How Open Cloud could have saved Sidekick users’ skins

The cloud computing scandal of the week is looking like being the catastrophic loss of millions of Sidekick users’ data. This is an unfortunate and completely avoidable event that Microsoft’s Danger subsidiary and T-Mobile (along with the rest of the cloud computing community) will surely very soon come to regret.

There’s plenty of theories as to what went wrong – the most credible being that a SAN upgrade was botched, possibly by a large outsourcing contractor, and that no backups were taken despite space being available (though presumably not on the same SAN!). Note that while most cloud services exceed the capacity/cost ceiling of SANs and therefore employ cheaper horizontal scaling options (like the Google File System) this is, or should I say was, a relatively small amount of data. As such there is no excuse whatsoever for not having reliable, off-line backups – particularly given Danger is owned by Microsoft (previously considered one of the “big 4” cloud companies even by myself). It was a paid-for service too (~$20/month or $240/year?) which makes even the most expensive cloud offerings like Apple’s MobileMe look like a bargain (though if it’s any consolation the fact that the service was paid for rather than free may well come back to bite them by way of the inevitable class action lawsuits).

“Real” cloud storage systems transparently ensure that multiple copies of data are automatically maintained on different nodes, at least one of which is ideally geographically independent. That is to say, the fact I see the term “SAN” appearing in the conversation suggests that this was a legacy architecture far more likely to fail. This is in the same way that today’s aircraft are far safer than yesterday’s and today’s electricity grids far more reliable than earlier ones (Sidekick apparently predates Android & iPhone by some years after all). It’s hard to say with any real authority what is and what is not cloud computing though, beyond saying that “I know it when I see it, and this ain’t it”.

Whatever the root cause the result is the same – users who were given no choice but to store their contacts, calendars and other essential day-to-day data on Microsoft’s servers look like having irretrievably lost it. Friends, family, acquaintances and loved ones – even (especially?) the boy/girl you met at the bar last night – may be gone for good. People will miss appointments, lose business deals and in the most extreme cases could face extreme hardship as a result (for example, I’m guessing parole officers don’t take kindly to missed appointments with no contact!).
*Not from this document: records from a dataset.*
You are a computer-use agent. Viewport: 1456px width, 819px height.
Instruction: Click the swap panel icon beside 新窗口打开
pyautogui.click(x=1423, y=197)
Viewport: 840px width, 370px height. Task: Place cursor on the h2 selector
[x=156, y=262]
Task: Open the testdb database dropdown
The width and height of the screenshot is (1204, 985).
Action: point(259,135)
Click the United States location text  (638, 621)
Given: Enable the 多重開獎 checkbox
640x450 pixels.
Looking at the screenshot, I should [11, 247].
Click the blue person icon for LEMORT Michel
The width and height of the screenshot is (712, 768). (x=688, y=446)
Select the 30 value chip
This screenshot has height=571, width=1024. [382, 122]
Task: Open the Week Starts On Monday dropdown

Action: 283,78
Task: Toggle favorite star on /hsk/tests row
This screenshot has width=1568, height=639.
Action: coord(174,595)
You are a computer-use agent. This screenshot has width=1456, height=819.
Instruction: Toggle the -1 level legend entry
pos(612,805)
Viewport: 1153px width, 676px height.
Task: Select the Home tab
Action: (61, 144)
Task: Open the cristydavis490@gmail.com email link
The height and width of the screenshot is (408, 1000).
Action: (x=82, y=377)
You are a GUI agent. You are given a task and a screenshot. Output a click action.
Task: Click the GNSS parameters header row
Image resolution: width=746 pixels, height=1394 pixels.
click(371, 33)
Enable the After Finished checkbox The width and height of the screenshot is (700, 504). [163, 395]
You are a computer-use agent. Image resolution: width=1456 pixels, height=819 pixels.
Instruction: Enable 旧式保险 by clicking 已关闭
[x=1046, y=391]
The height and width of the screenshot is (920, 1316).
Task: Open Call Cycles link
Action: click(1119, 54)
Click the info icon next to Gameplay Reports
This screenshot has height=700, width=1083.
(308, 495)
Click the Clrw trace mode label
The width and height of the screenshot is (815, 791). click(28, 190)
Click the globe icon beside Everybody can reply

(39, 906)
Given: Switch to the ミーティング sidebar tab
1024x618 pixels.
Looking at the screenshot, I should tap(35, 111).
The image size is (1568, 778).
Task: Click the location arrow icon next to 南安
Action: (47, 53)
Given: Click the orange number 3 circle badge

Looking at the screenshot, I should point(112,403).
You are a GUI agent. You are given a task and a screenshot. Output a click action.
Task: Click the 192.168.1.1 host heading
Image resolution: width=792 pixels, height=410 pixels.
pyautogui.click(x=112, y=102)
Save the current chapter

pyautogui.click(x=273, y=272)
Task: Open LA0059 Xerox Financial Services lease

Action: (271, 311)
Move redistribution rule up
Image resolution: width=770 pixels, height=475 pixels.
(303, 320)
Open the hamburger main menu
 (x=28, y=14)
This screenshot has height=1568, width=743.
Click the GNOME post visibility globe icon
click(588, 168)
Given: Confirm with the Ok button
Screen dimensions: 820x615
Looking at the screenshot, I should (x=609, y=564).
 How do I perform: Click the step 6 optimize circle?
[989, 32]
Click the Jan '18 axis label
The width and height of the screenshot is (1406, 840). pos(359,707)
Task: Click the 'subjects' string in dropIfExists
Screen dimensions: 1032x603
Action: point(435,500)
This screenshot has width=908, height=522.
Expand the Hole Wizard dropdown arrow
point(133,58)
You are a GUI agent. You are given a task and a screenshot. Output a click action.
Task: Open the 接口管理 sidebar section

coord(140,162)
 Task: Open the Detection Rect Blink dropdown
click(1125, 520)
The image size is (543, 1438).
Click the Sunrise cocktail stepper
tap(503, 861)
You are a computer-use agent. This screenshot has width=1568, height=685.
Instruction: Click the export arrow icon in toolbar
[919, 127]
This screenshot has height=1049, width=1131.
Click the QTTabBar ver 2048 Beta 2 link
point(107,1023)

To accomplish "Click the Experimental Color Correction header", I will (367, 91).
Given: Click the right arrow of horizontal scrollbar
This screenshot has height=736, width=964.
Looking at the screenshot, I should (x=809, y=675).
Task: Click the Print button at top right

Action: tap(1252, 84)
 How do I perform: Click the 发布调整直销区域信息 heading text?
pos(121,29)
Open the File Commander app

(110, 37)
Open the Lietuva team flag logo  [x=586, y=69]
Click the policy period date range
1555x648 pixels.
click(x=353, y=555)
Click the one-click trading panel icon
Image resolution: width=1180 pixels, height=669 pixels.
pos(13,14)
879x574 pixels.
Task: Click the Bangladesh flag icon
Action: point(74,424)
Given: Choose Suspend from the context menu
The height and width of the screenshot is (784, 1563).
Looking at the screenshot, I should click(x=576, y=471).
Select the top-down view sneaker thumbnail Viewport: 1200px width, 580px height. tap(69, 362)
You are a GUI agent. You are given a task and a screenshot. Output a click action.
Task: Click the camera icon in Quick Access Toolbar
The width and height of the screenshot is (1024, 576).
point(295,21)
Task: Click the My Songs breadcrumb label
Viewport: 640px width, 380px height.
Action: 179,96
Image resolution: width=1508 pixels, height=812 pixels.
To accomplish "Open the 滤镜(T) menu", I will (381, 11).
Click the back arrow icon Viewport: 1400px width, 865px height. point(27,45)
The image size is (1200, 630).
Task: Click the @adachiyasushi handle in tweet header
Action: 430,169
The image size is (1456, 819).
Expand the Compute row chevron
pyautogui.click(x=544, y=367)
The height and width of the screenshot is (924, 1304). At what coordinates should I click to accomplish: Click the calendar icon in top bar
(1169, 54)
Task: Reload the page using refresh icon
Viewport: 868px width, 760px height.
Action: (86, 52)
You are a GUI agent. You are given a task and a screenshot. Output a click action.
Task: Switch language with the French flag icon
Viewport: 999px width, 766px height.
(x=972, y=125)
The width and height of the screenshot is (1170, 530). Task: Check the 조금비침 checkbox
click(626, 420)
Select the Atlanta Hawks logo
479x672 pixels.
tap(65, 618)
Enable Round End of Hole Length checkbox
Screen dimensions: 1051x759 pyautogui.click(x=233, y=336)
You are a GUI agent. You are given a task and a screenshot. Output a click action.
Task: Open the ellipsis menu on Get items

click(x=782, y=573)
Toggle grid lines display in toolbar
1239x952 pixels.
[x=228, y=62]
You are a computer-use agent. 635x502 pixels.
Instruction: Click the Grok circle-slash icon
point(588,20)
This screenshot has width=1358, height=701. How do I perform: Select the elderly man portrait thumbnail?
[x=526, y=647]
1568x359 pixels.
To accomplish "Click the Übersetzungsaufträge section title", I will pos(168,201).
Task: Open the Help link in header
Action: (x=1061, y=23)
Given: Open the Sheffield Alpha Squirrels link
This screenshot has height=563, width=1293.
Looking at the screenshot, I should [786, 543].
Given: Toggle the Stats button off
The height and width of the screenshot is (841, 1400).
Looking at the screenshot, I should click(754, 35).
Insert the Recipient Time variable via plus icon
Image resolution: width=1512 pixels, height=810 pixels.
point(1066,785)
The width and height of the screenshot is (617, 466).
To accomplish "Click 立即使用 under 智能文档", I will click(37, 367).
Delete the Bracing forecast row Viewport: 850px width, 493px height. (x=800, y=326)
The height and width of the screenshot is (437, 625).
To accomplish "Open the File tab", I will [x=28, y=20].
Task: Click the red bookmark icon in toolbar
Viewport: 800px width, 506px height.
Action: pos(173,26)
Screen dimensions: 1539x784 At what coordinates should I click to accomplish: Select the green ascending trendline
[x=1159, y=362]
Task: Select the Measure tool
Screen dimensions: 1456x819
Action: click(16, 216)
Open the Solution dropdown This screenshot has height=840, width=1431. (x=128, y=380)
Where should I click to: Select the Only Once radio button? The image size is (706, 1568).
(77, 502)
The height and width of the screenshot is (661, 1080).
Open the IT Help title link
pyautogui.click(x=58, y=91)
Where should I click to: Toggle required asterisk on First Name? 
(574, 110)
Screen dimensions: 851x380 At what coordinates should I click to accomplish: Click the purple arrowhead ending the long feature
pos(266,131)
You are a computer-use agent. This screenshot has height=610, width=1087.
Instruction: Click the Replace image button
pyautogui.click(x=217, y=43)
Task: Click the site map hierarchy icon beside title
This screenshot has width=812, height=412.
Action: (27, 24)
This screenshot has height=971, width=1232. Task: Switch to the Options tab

The cost of this failure will (at least initially) be borne by the users, and yet there was nothing they could have done to prevent it short of choosing another service or manually transcribing their details.

The last hope for them is that Microsoft can somehow reverse the caching process in order to remotely retrieve copies from the devices (which are effectively dumb terminals) before they lose power; good luck with that. While synchronisation is hard to get right, having a single cloud-based “master” and a local cache on the device (as opposed to a full, first-class citizen copy) is a poor design decision. I have an iPhone (actually I have a 1G, 3G, 3GS and an iPod Touch) and they’re all synchronised together via two MacBooks and in turn to both a Time Machine backup and Mozy online backup. As if that’s not enough all my contacts are in sync with Google Apps’ Gmail over the air too so I can take your number and pretty much immediately drop it in a beer without concern for data loss. Even this proprietary system protects me from such failures.

The moral of the story is that externalised risk is a real problem for cloud computing. Most providers [try to] avoid responsibility by way of terms of service that strip away users’ rights but it’s a difficult problem to solve though because enforcing liability for anything but gross negligence can exclude smaller players from the market. That is why users absolutely must have control over their data and be encouraged if not forced to take responsibility for it.

Open Cloud simply requires open formats and open APIs – that is to say, users must have access to their data in a transparent format. Even if it doesn’t make sense to maintain a local copy on the users’ computer, there’s nothing stopping providers from pushing it to a third party storage service like Amazon S3. In fact it makes a lot of sense for applications to be separated from storage entirely. We don’t expect our operating system to provide all the functionality we’ll ever need (or indeed, any of it) so we install third party applications which use the operating system to store data. What’s to stop us doing the same in the cloud, for example having Google Apps and Zoho both saving back to a common Amazon S3 store which is in turn replicated locally or to another cloud-based service like Rackspace Cloud Files?

In any case perhaps it’s time for us to dust off and revisit the Cloud Computing Bill of Rights?